_About this exercise_
Write the next part of the profile of goalball player Eliana Mason below, starting after its last sentence.

_Exercise text_
┄┄┄┄┄┄┄┄┄┄┄┄┄┄┄┄┄┄┄┄

Most people who are familiar with Eliana Mason know that she’s an elite level athlete and Team USA goalball player training for the Tokyo 2020 Paralympics. What the average person doesn’t know is that she’s doing all this while also studying in grad school, interning in mental health counseling, teaching goalball to youth at camps and spending time with loved ones.
Originally from Oregon, she now lives in Fort Wayne, Indiana in an apartment only a 10-minute walk from the goalball training center. Her days begin with a healthy breakfast and a walk to the training center, where she and other athletes will do practice, recovery and lunch. Then her afternoons are dedicated to her counseling internship and working with her clients.
Mason, like many goalball players, has visual impairment.
“I was born with congenital cataracts and congenital glaucoma. Both of those are eye conditions that you don’t normally find with a baby, so it was kind of a fluke,” Mason says.

┄┄┄┄┄┄┄┄┄┄┄┄┄┄┄┄┄┄┄┄

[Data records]
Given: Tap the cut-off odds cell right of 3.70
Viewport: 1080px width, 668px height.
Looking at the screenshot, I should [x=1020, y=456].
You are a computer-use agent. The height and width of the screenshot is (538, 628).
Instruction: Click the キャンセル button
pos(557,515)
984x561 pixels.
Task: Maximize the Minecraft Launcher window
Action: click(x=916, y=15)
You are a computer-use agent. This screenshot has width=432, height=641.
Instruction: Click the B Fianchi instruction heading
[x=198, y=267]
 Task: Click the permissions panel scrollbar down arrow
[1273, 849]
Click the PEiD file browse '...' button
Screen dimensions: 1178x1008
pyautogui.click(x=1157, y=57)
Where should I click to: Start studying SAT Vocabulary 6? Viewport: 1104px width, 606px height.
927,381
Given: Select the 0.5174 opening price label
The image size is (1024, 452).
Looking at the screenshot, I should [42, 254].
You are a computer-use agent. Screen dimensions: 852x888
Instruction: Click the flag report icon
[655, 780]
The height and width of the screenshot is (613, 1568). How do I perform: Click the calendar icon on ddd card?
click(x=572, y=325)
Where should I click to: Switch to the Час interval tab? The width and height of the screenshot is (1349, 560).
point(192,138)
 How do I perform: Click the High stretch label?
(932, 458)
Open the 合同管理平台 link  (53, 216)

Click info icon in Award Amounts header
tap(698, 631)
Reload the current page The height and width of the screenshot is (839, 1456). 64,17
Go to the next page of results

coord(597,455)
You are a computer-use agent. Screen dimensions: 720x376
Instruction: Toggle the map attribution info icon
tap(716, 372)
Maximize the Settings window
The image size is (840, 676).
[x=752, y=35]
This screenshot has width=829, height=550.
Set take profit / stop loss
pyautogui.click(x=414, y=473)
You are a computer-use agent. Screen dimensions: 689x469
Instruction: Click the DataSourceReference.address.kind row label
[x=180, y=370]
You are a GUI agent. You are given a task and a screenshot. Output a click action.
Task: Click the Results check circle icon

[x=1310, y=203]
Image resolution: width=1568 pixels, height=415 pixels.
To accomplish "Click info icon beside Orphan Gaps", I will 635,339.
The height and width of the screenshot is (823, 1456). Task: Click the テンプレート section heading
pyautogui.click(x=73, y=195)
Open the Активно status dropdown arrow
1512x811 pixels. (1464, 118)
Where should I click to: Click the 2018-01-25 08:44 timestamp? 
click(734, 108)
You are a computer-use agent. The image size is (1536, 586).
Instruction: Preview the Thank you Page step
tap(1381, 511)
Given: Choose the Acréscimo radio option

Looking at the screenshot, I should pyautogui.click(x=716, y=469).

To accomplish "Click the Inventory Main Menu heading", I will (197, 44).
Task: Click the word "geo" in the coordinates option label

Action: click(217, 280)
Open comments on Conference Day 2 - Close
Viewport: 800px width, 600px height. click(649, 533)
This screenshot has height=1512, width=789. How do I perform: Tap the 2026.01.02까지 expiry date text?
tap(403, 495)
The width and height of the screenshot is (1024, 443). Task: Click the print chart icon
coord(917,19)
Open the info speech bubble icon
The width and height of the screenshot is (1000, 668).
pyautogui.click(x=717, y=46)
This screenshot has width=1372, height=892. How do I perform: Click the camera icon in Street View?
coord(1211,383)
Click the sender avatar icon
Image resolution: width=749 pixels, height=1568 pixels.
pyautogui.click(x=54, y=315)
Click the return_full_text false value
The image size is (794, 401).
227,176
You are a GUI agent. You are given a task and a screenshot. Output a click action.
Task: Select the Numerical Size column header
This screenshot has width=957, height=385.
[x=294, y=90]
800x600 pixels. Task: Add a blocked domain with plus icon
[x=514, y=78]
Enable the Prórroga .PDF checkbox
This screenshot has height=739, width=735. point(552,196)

┄┄┄┄┄┄┄┄┄┄┄┄┄┄┄┄┄┄┄┄

_Written response_
She has no vision in her left eye, and tunnel vision out of her right eye, which means she has no peripheral vision and has to physically turn her head in order to get things into her field of vision. Her acuity is 20/300, meaning what someone with 20/20 vision can see at 300 feet away, she needs to be 20 feet away to see.
She says it was exhausting having to keep up with her visual peers growing up, “The world is not meant for people who are blind. That’s just the reality, we live in a sighted society.”
However, goalball helped her develop confidence with her vision loss and gave her the freedom to just be herself.
“I grew up loving sports in the middle of two brothers. [I’d] try to kind of keep up and compete, but with my vision loss, I couldn’t really do that. . . discovering goalball just changed my life, because I was able to be an athlete first and just compete. It was so empowering and I fell in love with the sport.”
It was a couple of Paralympian goalball athletes who had moved to Oregon when she was 15- years-old who encouraged her to get involved. Once she developed a passion for the sport, nothing would stop her.
“I remember my senior year of high school, I told my parents I wanted to compete for Team USA, and that I would do whatever it took.”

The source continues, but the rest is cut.